We've had quite a few of those recently, though! The isometric CRPG is back. I think we can stop hemming and hawing about that fact now and just state it flat out. Somehow the genre, with the help of Kickstarter, has crawled its way out from the ashes of Black Isle and Interplay V1.0 and emerged reborn. Wasteland 2, Divinity: Original Sin, Pillars of Eternity, Shadowrun — it's like the glory days of 1997-2001 have come again.
The human element
What makes Sword Coast Legends special is something I barely — barely — got a glimpse of: DM Mode.
DM Mode accommodates four players and one dungeon master, though it can also be played with as little as one player and one DM.
On the player side, nothing really changes from a standard isometric CRPG. You're placed in a dungeon, you've got your party of four characters, and you're trying to make it to the end and defeat the boss. Easy enough.

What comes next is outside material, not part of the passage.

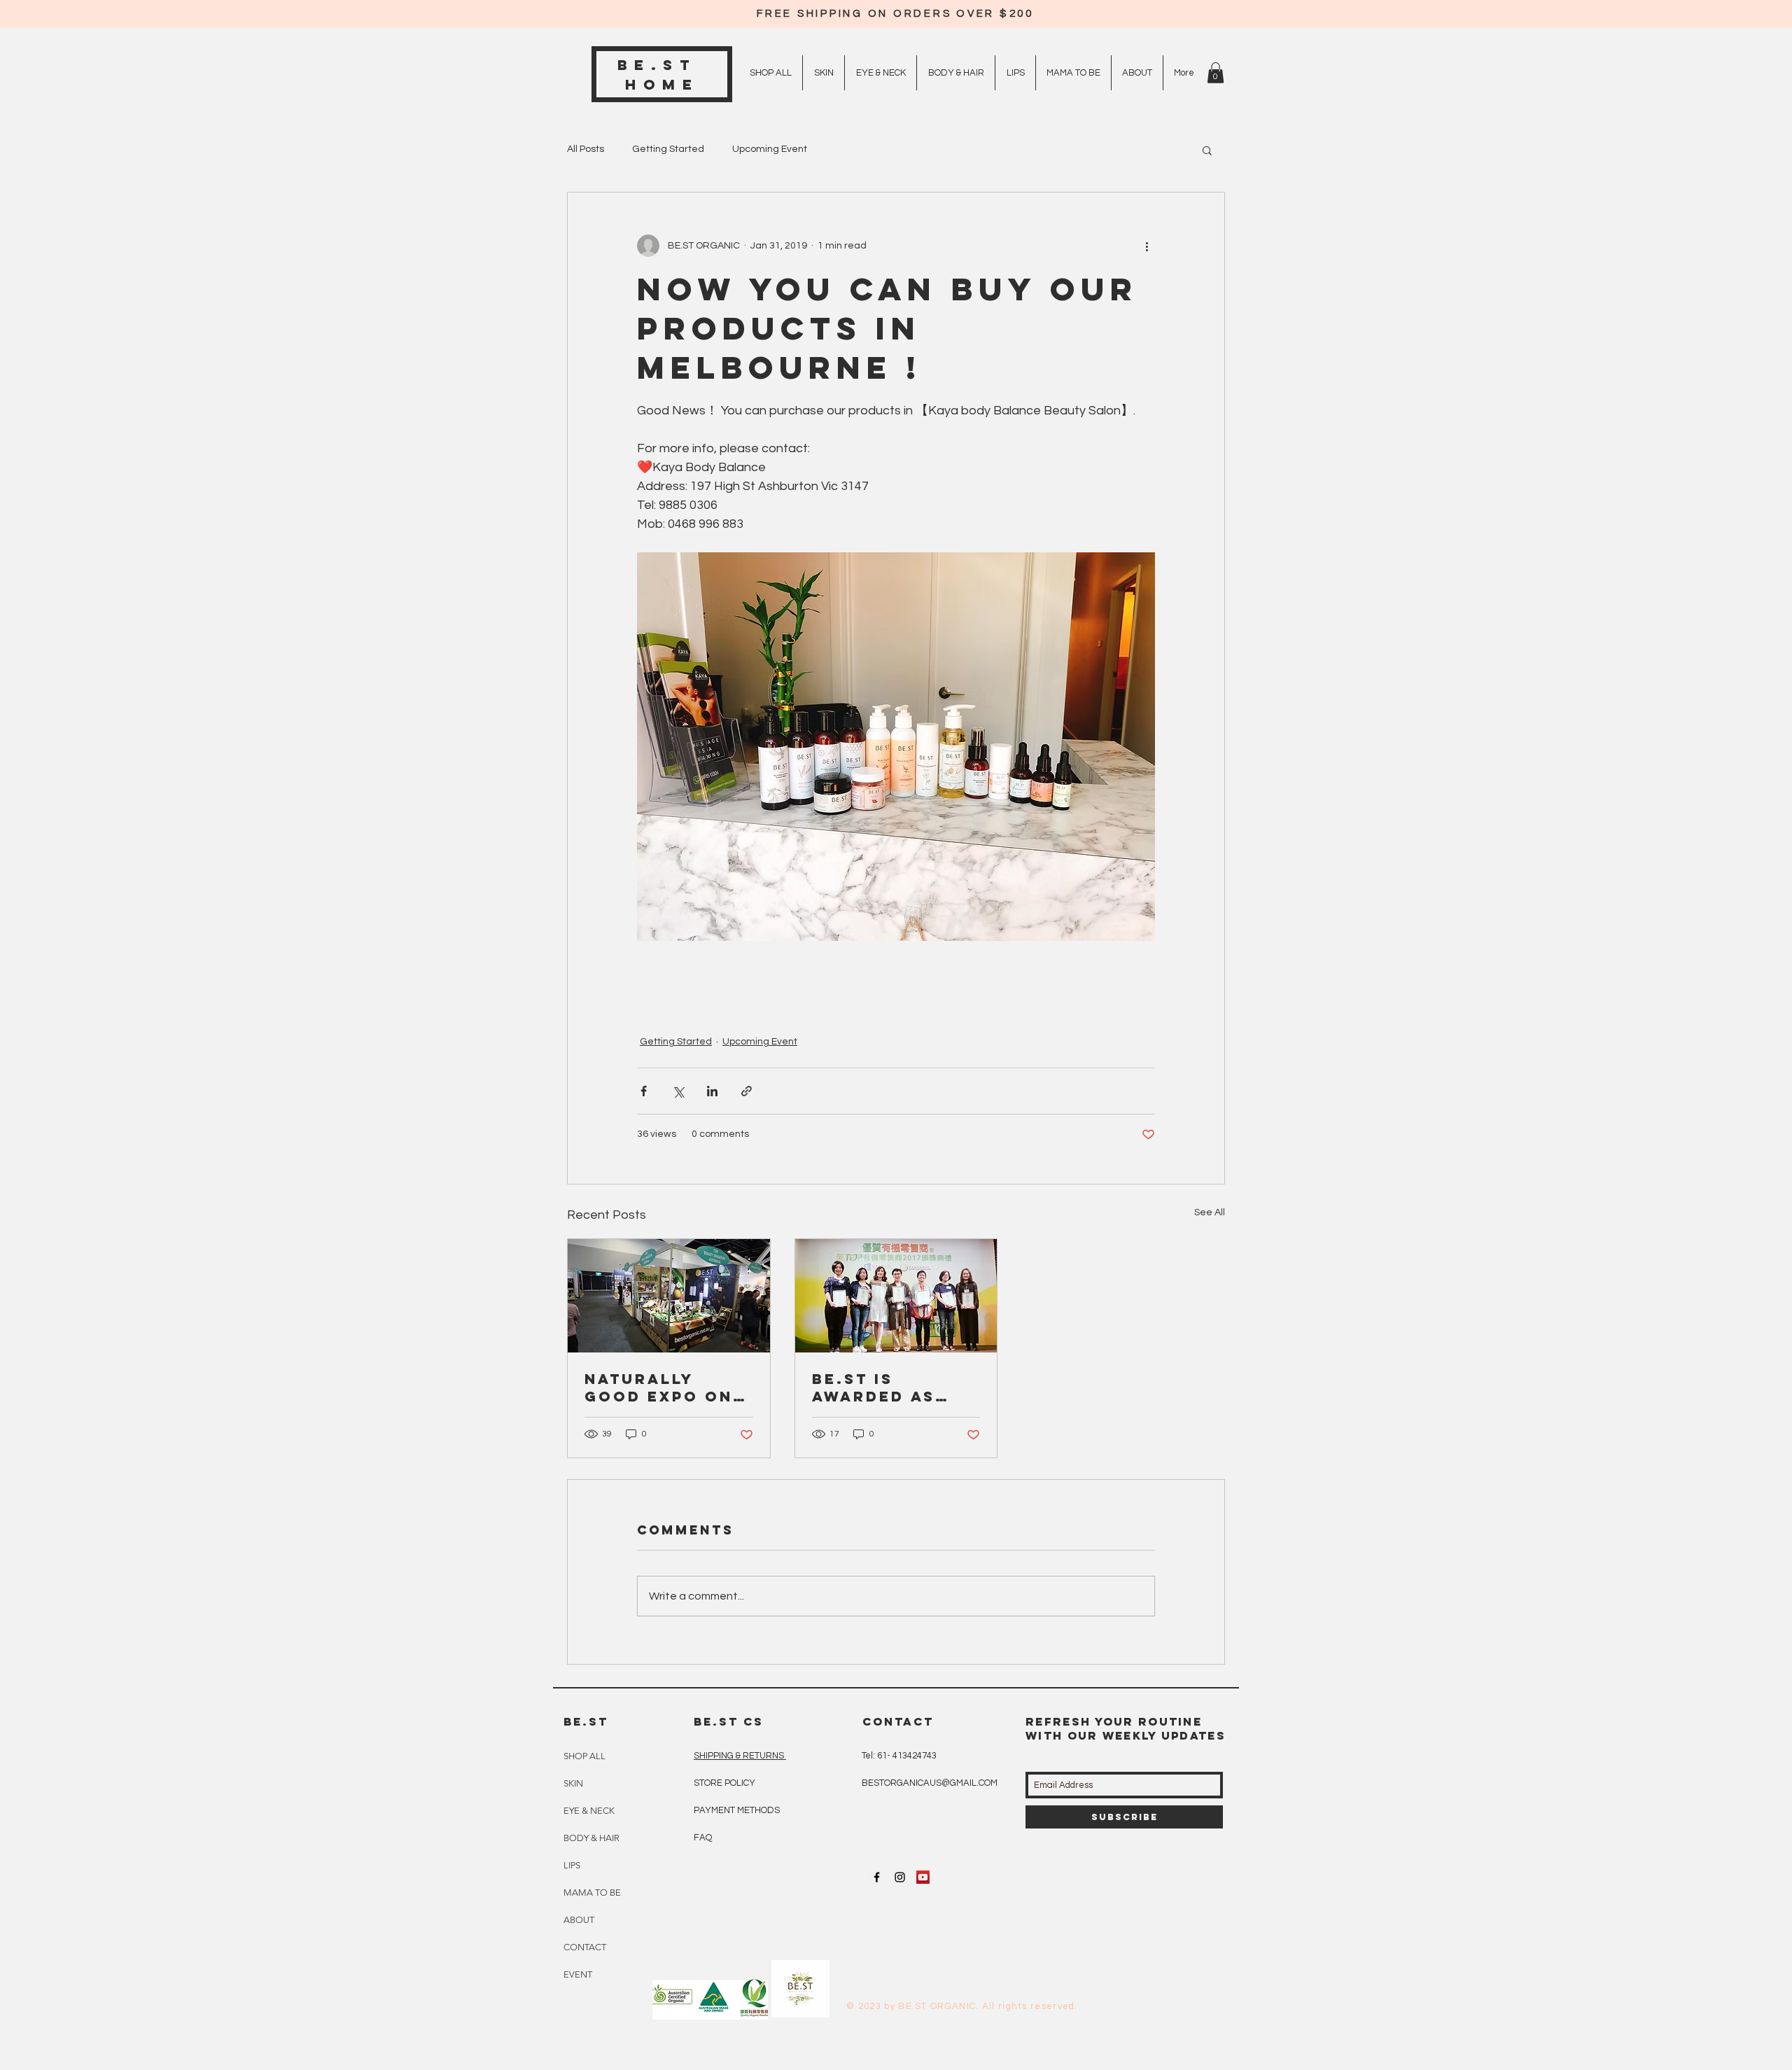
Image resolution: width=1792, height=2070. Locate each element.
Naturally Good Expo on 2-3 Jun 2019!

But what separates DM Mode from a normal dungeon is that a player is coordinating all of the defenses. The DM has an eye-in-the-sky look at the procedurally-generated map and can spend points to affect all sorts of things, be it hiding the entrance to a secret treasure room, placing monsters into a room, adding an ambush to a monster encounter, setting traps on the ground, or just locking doors to prevent players from rushing.
And what I found even more interesting is that the DM isn't supposed to win necessarily. I asked the developers at n-Space specifically, because it seemed like the DM could just throw a bunch of high-level monsters into an early room, kill all the players, and call it a day.
While that's a possibility, the developers told me the DM's goal isn't winning — it's to maximize fun for the players. The DM will be rated at the end of every match, and the goal is for players to feel like they had a good time even if they lose. They should feel like the DM was challenging, not cheating.
In other words, it works like a real DM. The dungeon master in a tabletop game isn't trying to win, but tell a story or guide the players through an encounter. To this end, Sword Coast Legends actually lets you demote or even delete enemies from a battle if it feels like the players are getting overwhelmed.
It doesn't have the same flexibility as actual tabletop role-playing. There's still not a ton of room for improvisation. You won't somehow manage to make it over the spike trap as a player by using your ten-foot pole as a pole vault, governed by a dexterity role, for instance.